The following bug has been logged on the website:
Bug reference: 18433
Logged by: Kostiantyn
Email address: tomahkvt@gmail.com
PostgreSQL version: 13.14
Operating system: AWS RDS
Description:
On Postgresql 10 we used the following approach for the big tables:
1) Download schema from the source database instance
2) Deleted PK, FK, and Indexes for tables bigger than 100Gb from the
schema
3)Upload the schema to the destination DB.
4) Configure Logical replication between source and destination DB.
5) When last table logical replication table synchronization worker for
subscription "db_name_public_subscription", table "table_name" has
finished
6) we created all the necessary PK, FK, and Indexes.
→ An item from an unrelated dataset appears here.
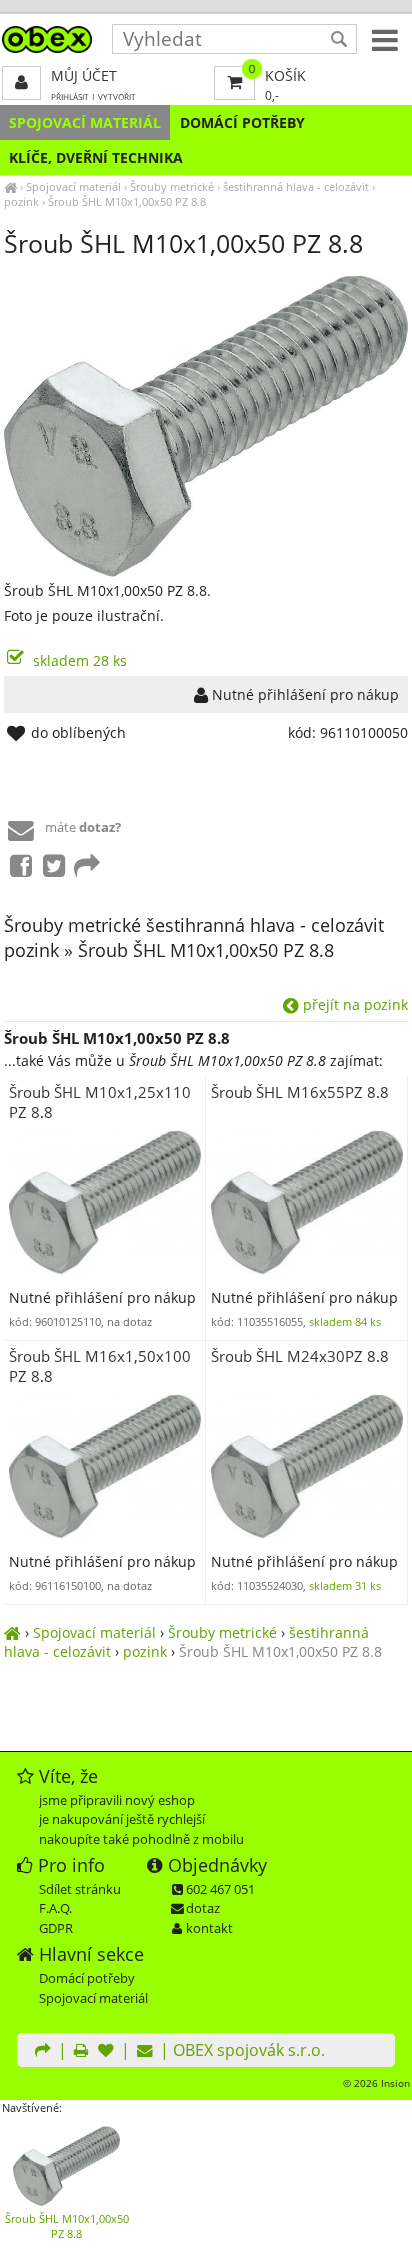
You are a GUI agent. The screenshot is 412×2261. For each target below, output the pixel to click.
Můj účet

This approach allowed to us upload data more quickly. This approach was
working great on PostgreSQL 10.
We tried the same approach for Postgresql13, but we got an error.
1) Download schema from the source database instance
2) Deleted PK, FK, and Indexes for tables bigger than 100Gb from the
schema
3)Upload the schema to the destination DB.
4) configurated identity replication full at source DB for tables bigger
than 100Gb
5) Configured Logical replication between source and destination DB.
6) During catchup on this big table process we got the following
messages:
Source DB
2024-04-08 15:38:34 UTC:(27994):replication_role@:[22047]:LOG: terminating
walsender process due to replication timeout
2024-04-08 15:38:34 UTC:(27994):replication_role@:[22047]:CONTEXT: slot
"db_name_public_subscription", output plugin "pgoutput", in the begin
callback, associated LSN 13705/2E913050
2024-04-08 15:38:34 UTC:(27994):replication_role@:[22047]:STATEMENT:
START_REPLICATION SLOT "db_name_public_subscription" LOGICAL 13702/C2C8FB30
(proto_version '1', publication_names '"db_name_public_publication"')
2024-04-08 15:38:34 UTC:(36862):replication_role@:[22811]:LOG: terminating
walsender process due to replication timeout
2024-04-08 15:38:34 UTC:(36862):replication_role@:[22811]:CONTEXT: slot
"db_name_public_subscription_18989108_sync_17127", output plugin "pgoutput",
in the begin callback, associated LSN 13703/27942B70
2024-04-08 15:38:34 UTC:(36862):replication_role@:[22811]:STATEMENT:
START_REPLICATION SLOT "db_name_public_subscription_18989108_sync_17127"
LOGICAL 13703/17622B58 (proto_version '1', publication_names
'"db_name_public_publication"')
One important point. If there is no request to source DB logical replication
works fine for big tables.
I saw the messages in PostgreSQL bugs like
https://www.postgresql.org/message-id/flat/718213.1601410160%40sss.pgh.pa.us#7e61dd07661901b505bcbd74ce5f5f28
But I also did some tests and increased wal_keep_size
and max_slot_wal_keep_size to 1GB. And I set wal_sender_timeout to 1h but
without success. The setup works in PG 13 only with a small amount of data.